• _CHALLENGE_
Copy out the rows from the line with "Task: Click the company reg. number 24242424" through the end of the rows, swapping "reg. number" for "registration number" and leaving everything else as it is. Omit the pictures from your answer.

## START EXTRACTED INFORMATION

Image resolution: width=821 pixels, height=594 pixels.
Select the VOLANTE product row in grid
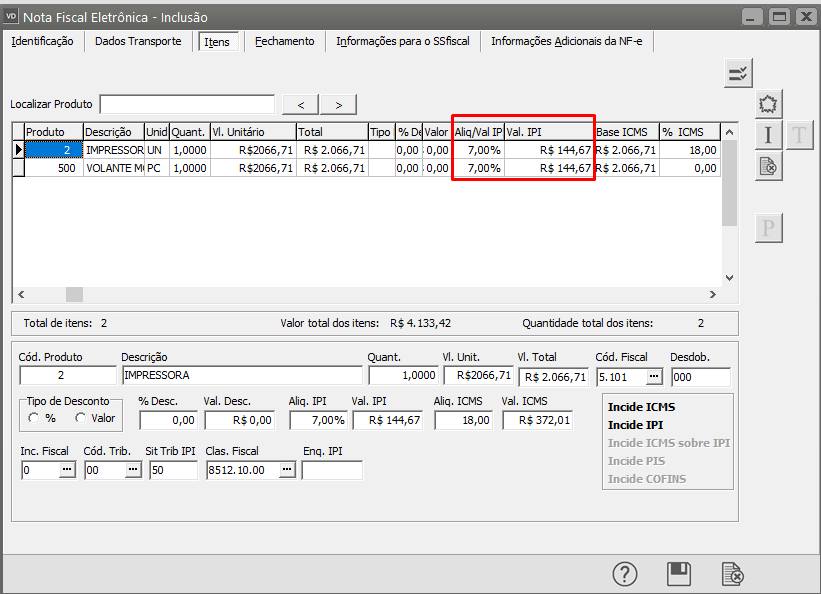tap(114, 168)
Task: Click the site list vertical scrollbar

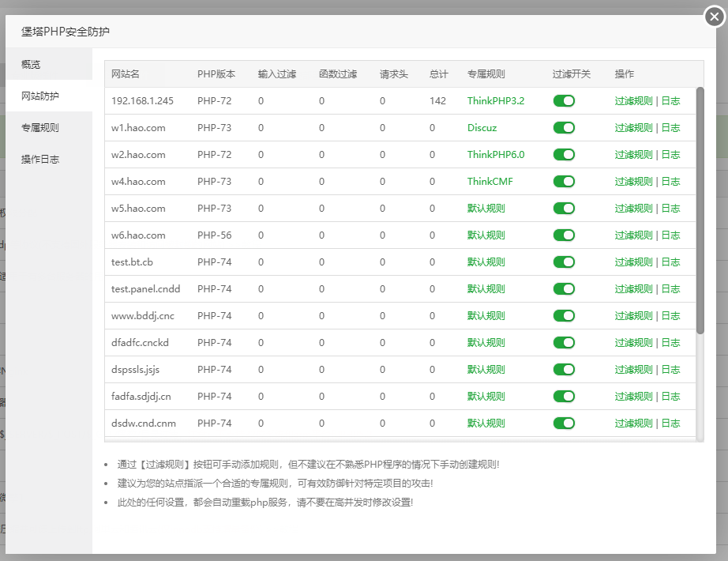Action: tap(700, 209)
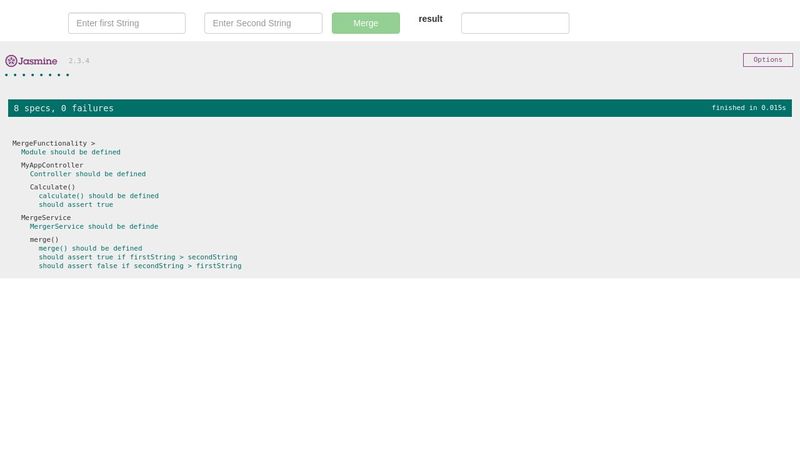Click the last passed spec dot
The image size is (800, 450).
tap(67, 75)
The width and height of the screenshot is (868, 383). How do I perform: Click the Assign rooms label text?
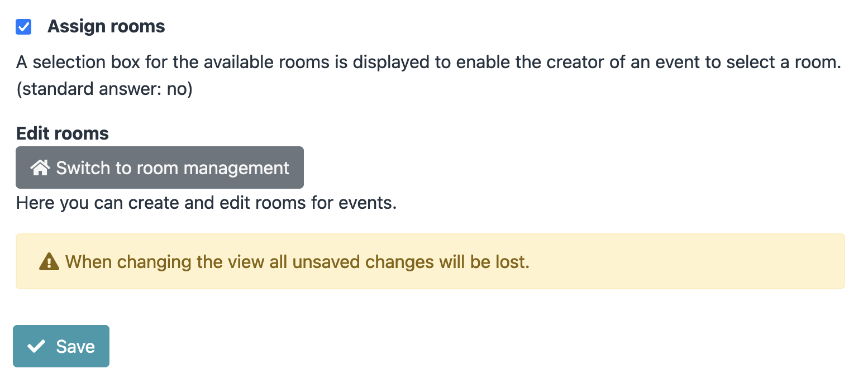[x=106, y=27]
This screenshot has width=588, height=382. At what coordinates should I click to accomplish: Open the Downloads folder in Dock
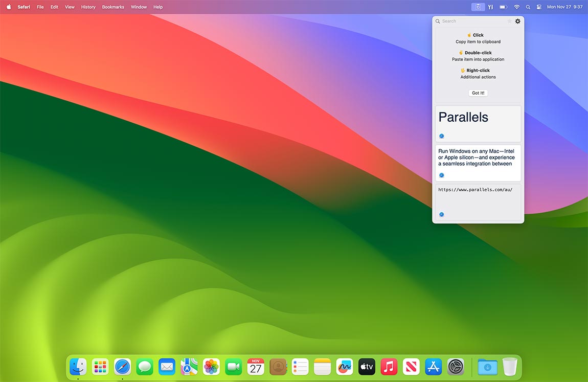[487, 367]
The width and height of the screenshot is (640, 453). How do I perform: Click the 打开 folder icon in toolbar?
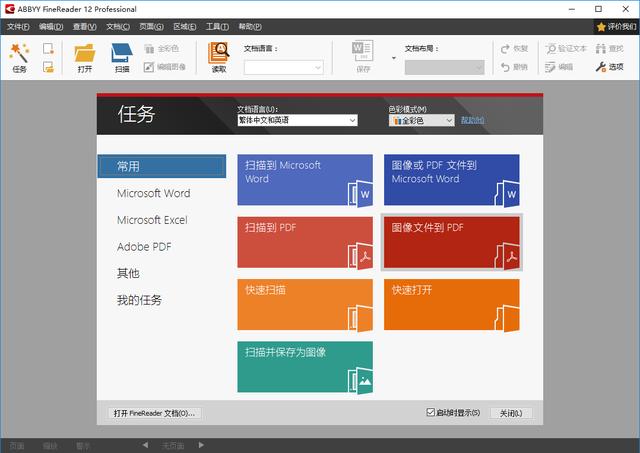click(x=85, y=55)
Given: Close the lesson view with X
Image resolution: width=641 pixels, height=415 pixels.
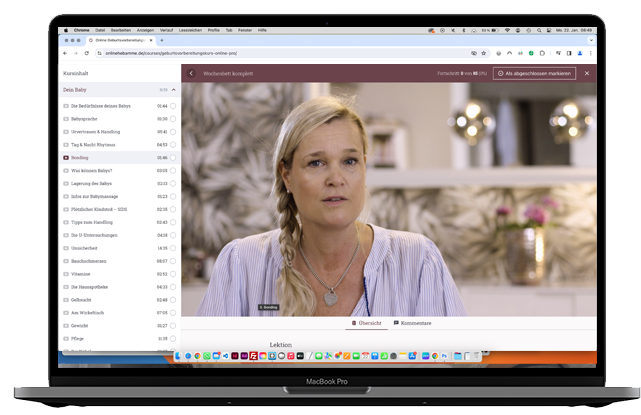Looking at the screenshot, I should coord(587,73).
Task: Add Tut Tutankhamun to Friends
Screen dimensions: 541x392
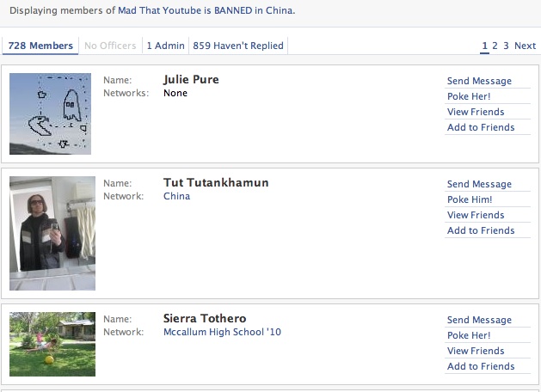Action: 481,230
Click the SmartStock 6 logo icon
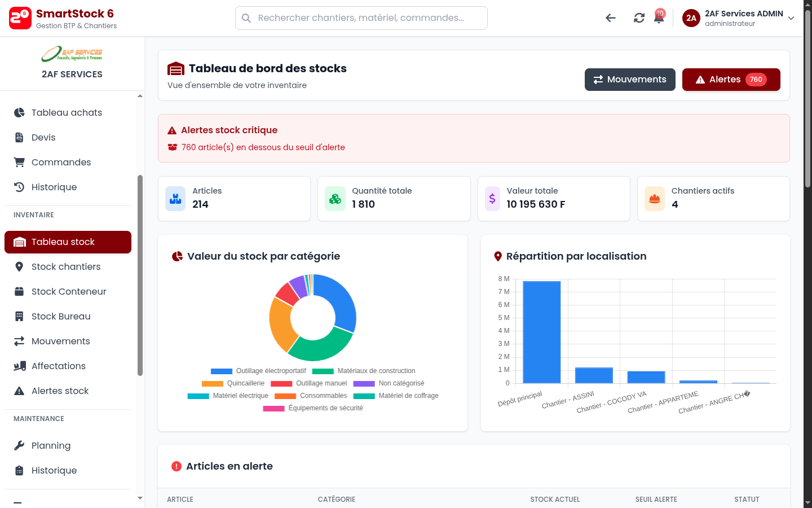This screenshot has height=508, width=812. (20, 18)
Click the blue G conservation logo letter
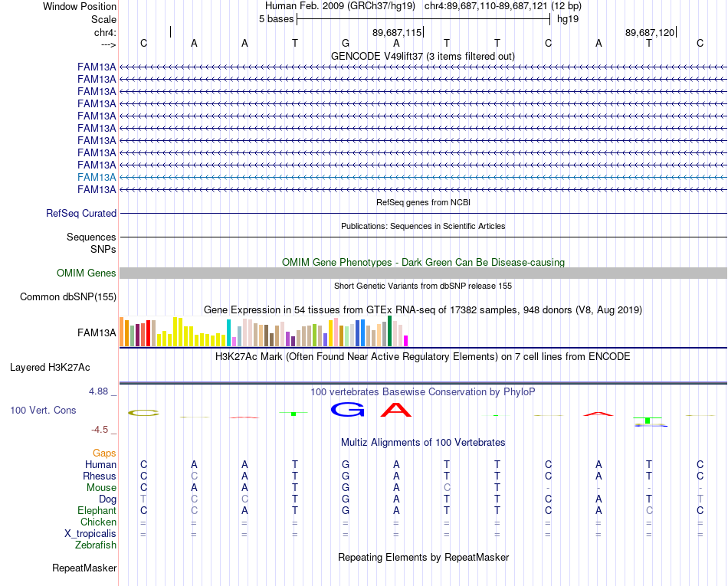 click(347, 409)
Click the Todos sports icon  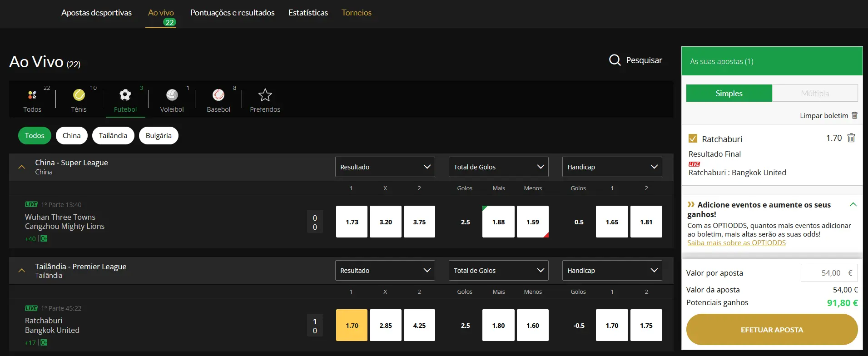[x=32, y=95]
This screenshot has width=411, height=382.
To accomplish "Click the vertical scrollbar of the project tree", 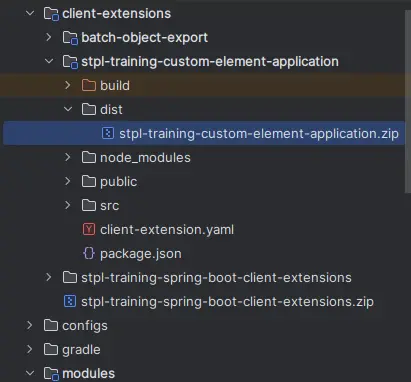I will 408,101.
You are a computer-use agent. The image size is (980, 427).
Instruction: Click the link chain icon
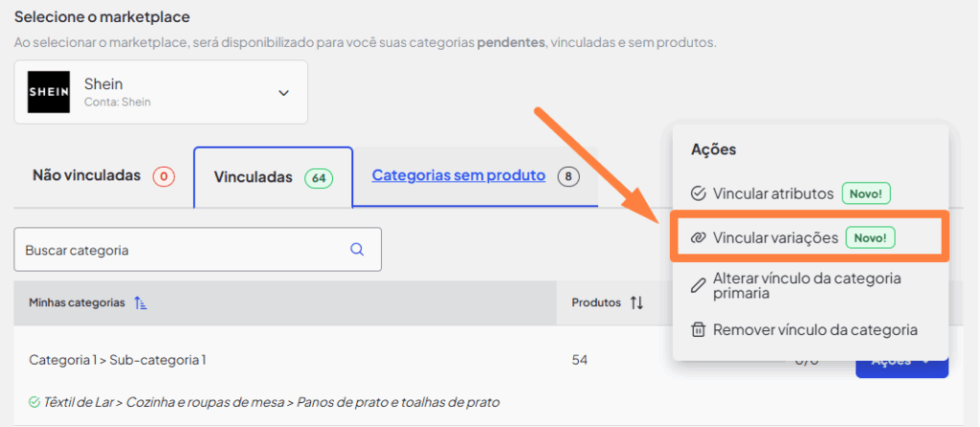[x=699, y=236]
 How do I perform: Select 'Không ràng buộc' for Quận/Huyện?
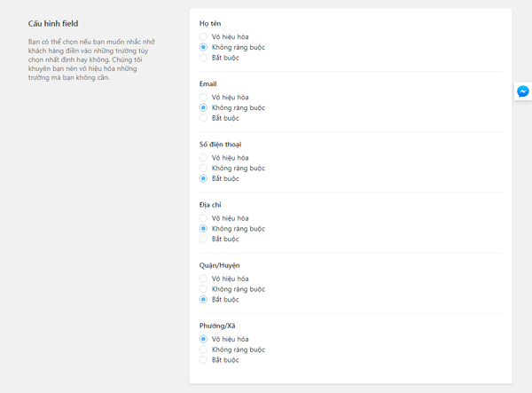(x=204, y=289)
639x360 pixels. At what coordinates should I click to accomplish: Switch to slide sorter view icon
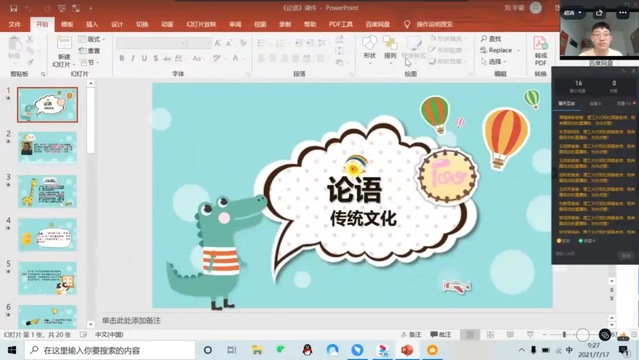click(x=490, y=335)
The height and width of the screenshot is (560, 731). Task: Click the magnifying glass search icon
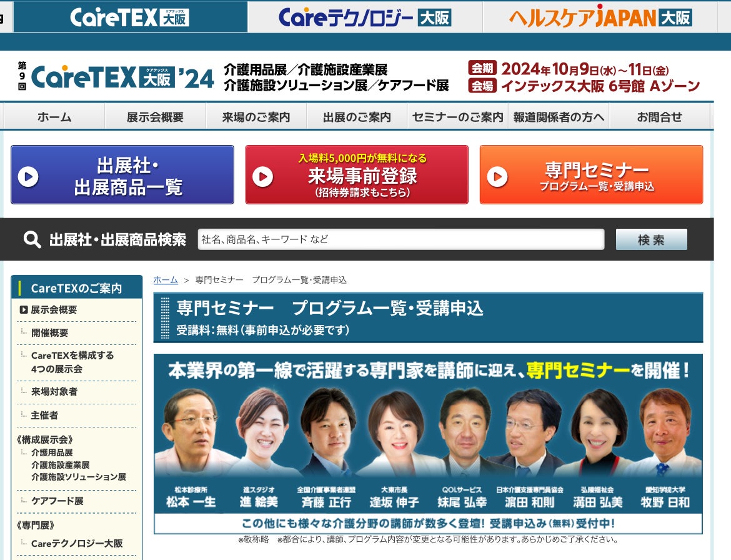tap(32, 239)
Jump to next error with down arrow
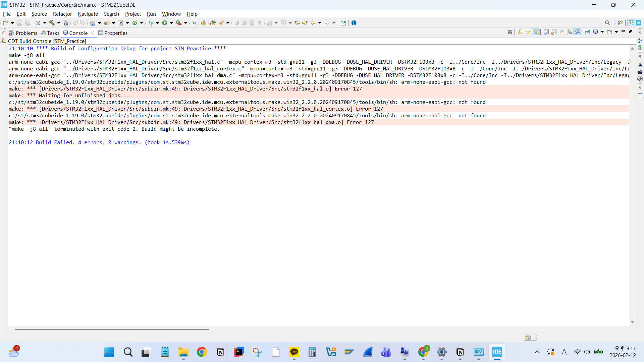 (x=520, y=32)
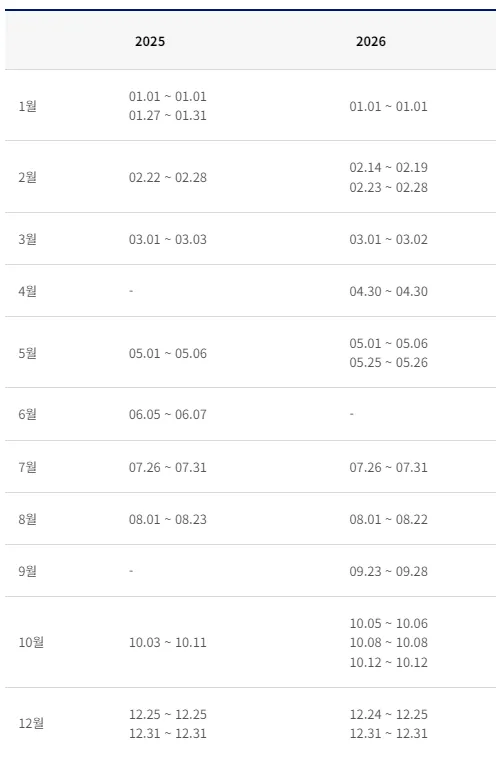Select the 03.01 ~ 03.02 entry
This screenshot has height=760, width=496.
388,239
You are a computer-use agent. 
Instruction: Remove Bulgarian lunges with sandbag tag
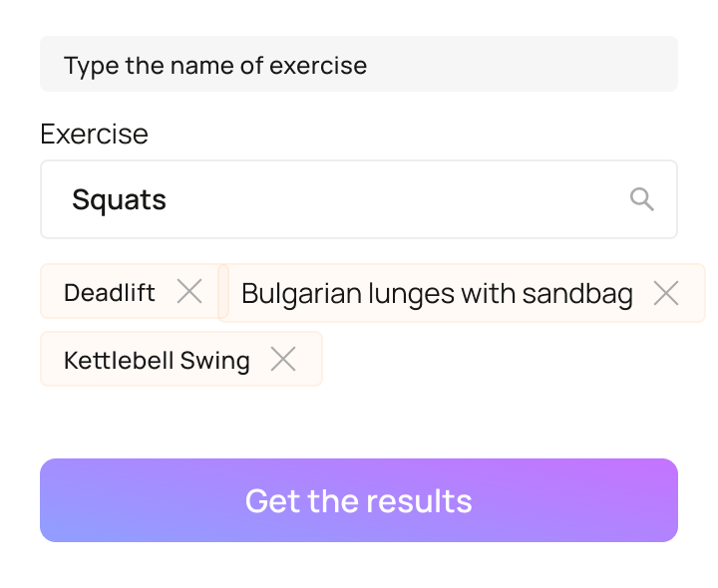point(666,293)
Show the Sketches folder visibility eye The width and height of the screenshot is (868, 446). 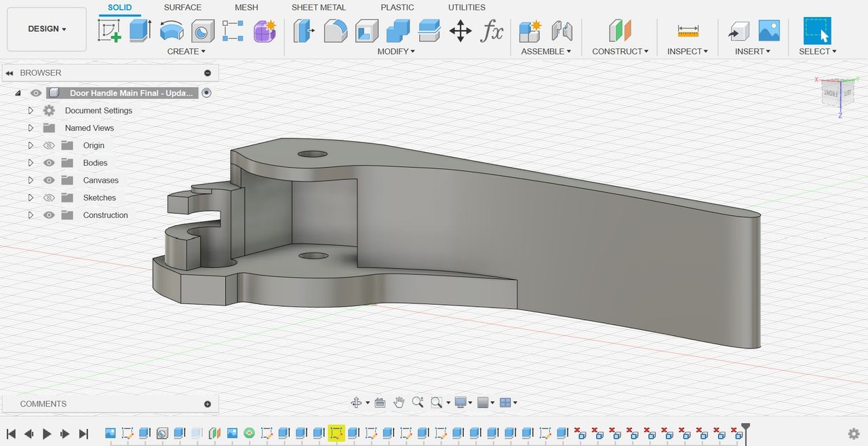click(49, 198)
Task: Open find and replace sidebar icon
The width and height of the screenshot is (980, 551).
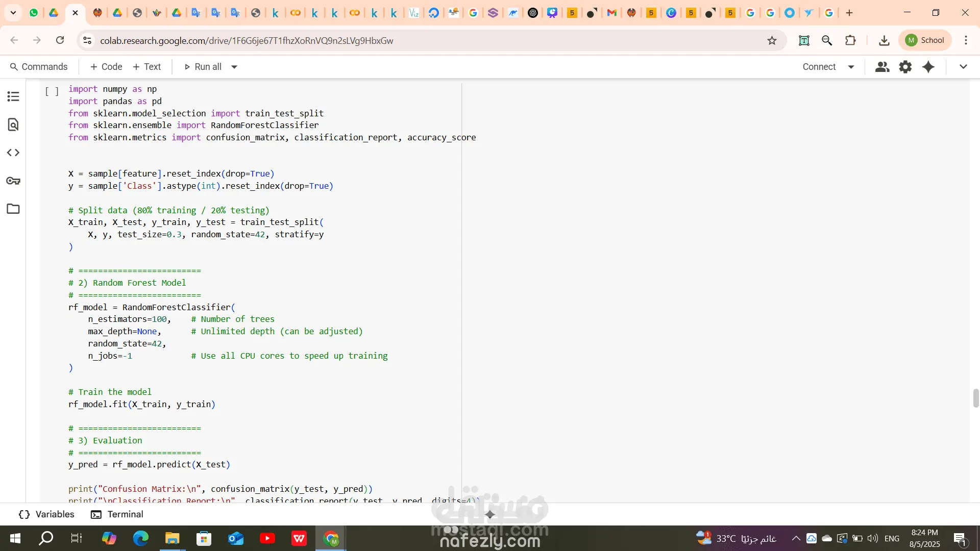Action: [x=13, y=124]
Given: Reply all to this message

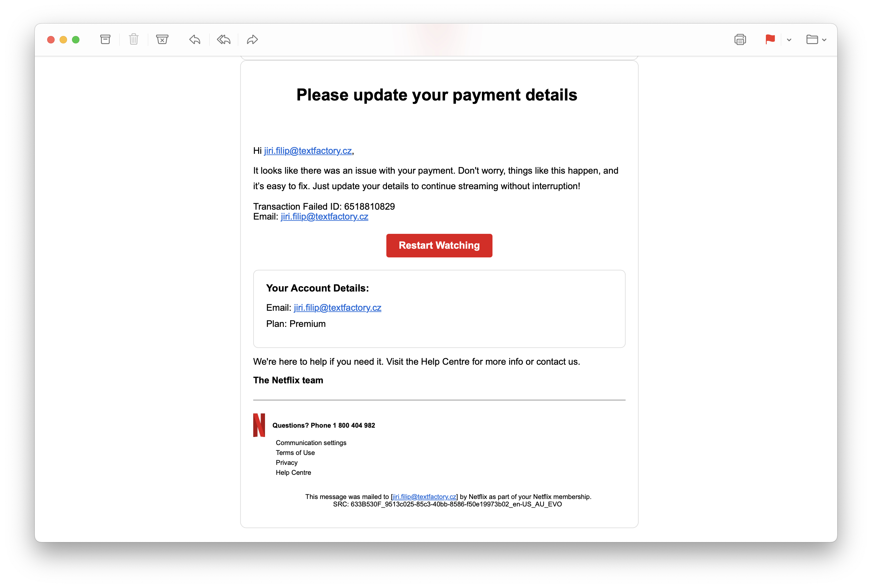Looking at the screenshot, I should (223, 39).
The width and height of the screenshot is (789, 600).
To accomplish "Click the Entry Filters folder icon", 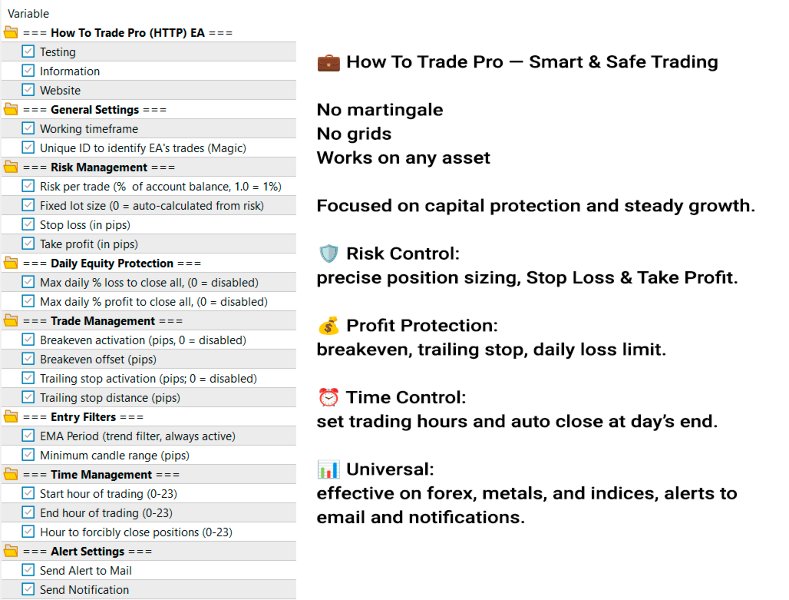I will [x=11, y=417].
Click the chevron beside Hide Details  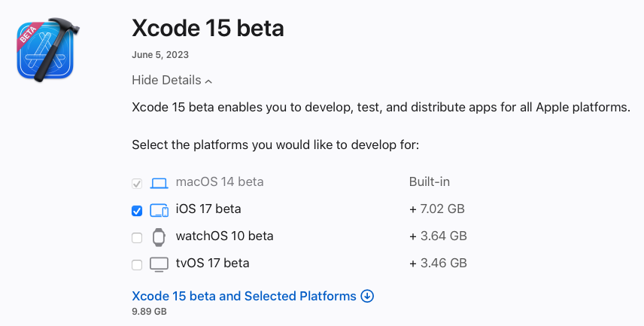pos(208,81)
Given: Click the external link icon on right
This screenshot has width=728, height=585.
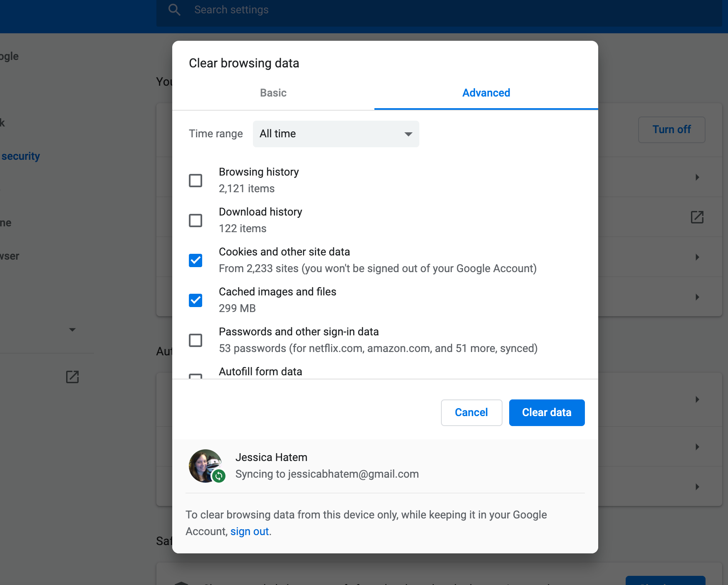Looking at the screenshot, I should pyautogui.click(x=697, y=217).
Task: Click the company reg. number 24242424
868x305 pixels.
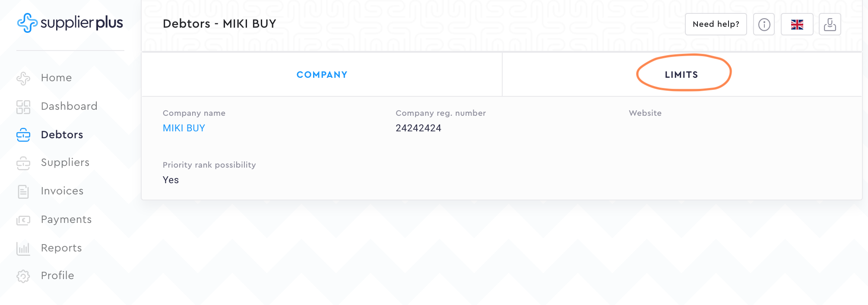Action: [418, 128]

## END EXTRACTED INFORMATION

• _OUTPUT_
Task: Click the company registration number 24242424
868x305 pixels.
Action: [418, 128]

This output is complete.